That was the tree that was blown down by the wind. 



> Got a back hoe, maybe rent one, push it out.


Have a storage shed in that corner of the back yard. Only about 3 feet clearance from the stone walls. It's on the left side of the first picture I posted.

Thanks,
HRG


----------



## ron45 (Feb 25, 2014)

Maybe time to call the fence company.?


----------



## PoleCat (Sep 2, 2009)

I have straightened center posts just using a 4' pipe wrench. Corner posts are sometimes thicker stock.


----------



## nysvip (Feb 12, 2015)

Agreed with the above.


----------



## Homerepairguy (Aug 1, 2010)

PoleCat said:


> I have straightened center posts just using a 4' pipe wrench. Corner posts are sometimes thicker stock.


Yes our corner posts are thicker than the center posts. The bend in the corner post is right at the bottom where it meets the concrete. Sticking a tape rule into the post shows that the concrete inside of the post is level with the top of the wall. The bend looks like a double chin on one side and the pipe is smooth on the other side.

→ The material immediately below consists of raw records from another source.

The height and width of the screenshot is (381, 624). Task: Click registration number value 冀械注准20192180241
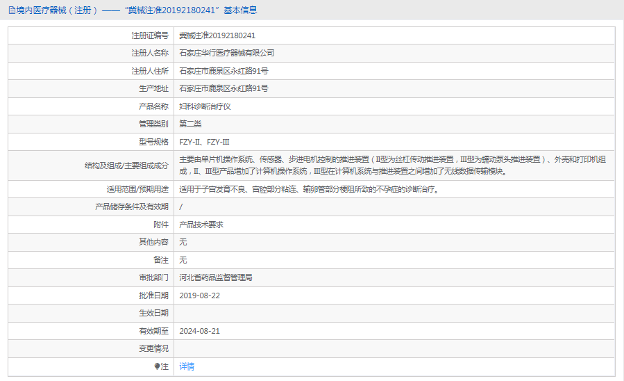click(217, 35)
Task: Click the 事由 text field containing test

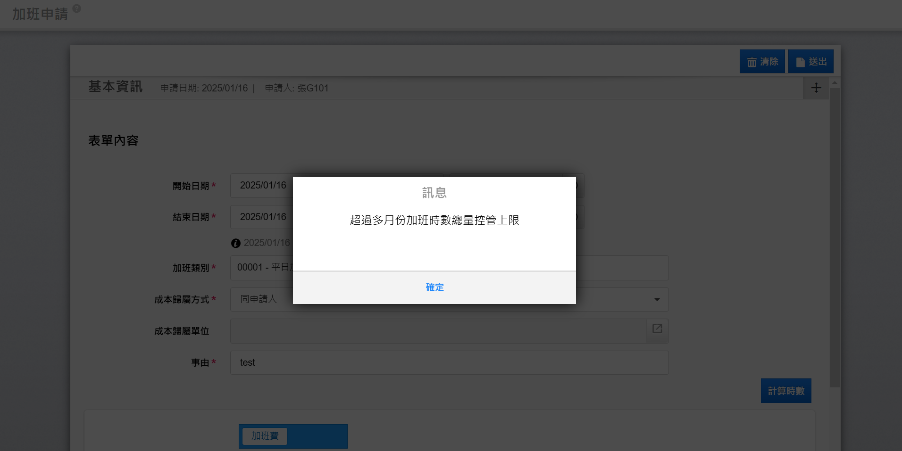Action: 448,363
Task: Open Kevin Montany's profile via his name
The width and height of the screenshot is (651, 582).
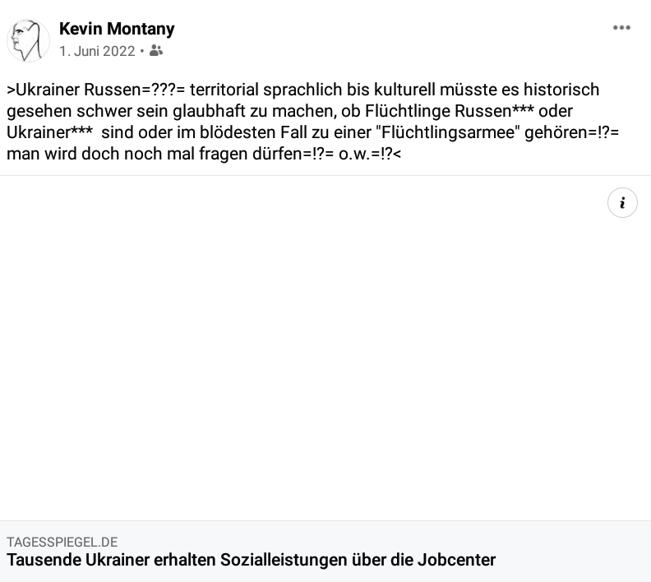Action: point(117,29)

The post above the concrete is straight.

I found a 1" ID galvanized pipe that is 5' 5" long. Sticking it in half way down and pushing feels like it is about to bend the 5' 3" high post in the middle. I need about a 10 foot pipe so that it goes all the way down in the corner post till it hits the concrete inside of the post. 

HRG


----------



## Thurman (Feb 9, 2009)

"The bend in the corner post is right at the bottom where it meets the concrete". From experience: Sorry, but you will not get that post straight enough no matter where it was bent. Being bent near, or at, the bottom is worse. You _might_ get that post to come loose by banging on the post at the bottom with a large hammer. Don't expect it to just pop loose, this will take some time. I have removed larger posts set into concrete in industrial plants using this method. You will be breaking small pieces of concrete that are attached to the pipe with each blow. Yes, you are taking a chance of breaking out the wall also. IF you can get the post to let go and remove it, use a non-sanded grout material to almost fill the hole before placing the new post in. The non-sanded grout material is a finer material than cement and will fill in any little cracks and will help set the new post. IF banging on the post will not make it let go then I'd say it will be time to call in a fencing company. They should have a way to cut the old post flush, then use a core drill that has the I.D. just a bit larger than the old post. Done this many times.


----------



## BigJim (Sep 2, 2008)

Maybe cut the pipe off at the base, install smaller pipe inside then install bigger pipe over smaller pipe sorta like the pin in a scaffold.


----------



## Homerepairguy (Aug 1, 2010)

BigJim said:


> Maybe cut the pipe off at the base, install smaller pipe inside then install bigger pipe over smaller pipe sorta like the pin in a scaffold.


As mentioned, I stuck a tape rule down the inside of the post. The cement inside of the post is level with the top of the wall. IOW, when the cement was poured, the wall contractor pushed the post down into the wet cement filling the inside of the post with cement. So if I cut the pipe off at the base, there would just be solid cement with a metal ring imbedded in it.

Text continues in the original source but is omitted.